Please note that the preceding sentence  doesn't start with, "Do you have room?" or even "How much do you think you can carry?"  Instead it's simpy, "Here are some eyeglasses.  Oh, and I need you to bring along a couple of laptop computers too."

"Well I'm only allowed two checked bags . . ."

"Oh, don't be silly, you can't put electronic items in your checked luggage, the customs agents will steal them.  And can you imagine what would happen to the eyeglasses in the baggage compartment?  You can just put them in your carry-on."

Somehow omitted in this discussion is the $9,000 worth of video gear I'm already planning on taking. But since I work for an airline I do have a pretty good idea of what would happen to glasses in the baggage comparment - they'd be on the bottom of the stack on the left.

The corruption is a bigger problem.  Every society is going to have a certain number of reprobates and when there's a relatively unskilled job in which you can make as much in a couple of bribes as the average person can make in a month . . . well they're going to tend to be drawn to those jobs.

"How about some fruitcake?  You know people in Africa have never tried my fruitcake, why don't you bring some of that in your carry-on luggage as well?"

Customs agents might not be that tempted by fruitcake.

The reality is I probably can find a way to pack most of this stuff, although I don't know how I'm going to convince a customs agent that I'm bringing two laptops for personal use.  I was going to bring one of my own that was actually for personal use, but I think that's out right now.

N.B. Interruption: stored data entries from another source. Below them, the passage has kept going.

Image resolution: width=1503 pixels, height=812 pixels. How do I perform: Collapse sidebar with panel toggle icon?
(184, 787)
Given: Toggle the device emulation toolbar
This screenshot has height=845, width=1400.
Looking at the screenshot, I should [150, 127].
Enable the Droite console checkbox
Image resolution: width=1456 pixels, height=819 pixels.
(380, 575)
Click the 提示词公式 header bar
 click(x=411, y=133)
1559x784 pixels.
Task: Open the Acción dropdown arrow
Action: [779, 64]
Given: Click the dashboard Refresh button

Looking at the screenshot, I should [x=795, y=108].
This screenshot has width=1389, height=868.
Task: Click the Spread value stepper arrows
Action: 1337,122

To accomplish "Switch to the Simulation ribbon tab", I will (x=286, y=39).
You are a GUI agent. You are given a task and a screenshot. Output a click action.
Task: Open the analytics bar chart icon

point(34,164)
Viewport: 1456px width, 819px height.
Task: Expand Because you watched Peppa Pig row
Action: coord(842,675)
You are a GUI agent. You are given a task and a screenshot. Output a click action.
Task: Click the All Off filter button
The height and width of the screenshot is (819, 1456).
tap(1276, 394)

But I'm leaving out part of the reason for my resistance.  The truth is I was anticipating a ten hour layover in Dubai.  That's a whole day to explore the bizarre overdeveloped Sheikdom - site of a half mile high skyscraper and the world's only indoor skiing resort. Now I'm looking forward to ten hours sitting in a terminal watching a stack of luggage.

"Well, if that's how you feel, I guess I understand.  I could hardly expect you to give up a day of wandering  through the desert just so another 50 people would have a chance to see."

"Okay, I'll take your junk, but I'm eating the fruitcake myself."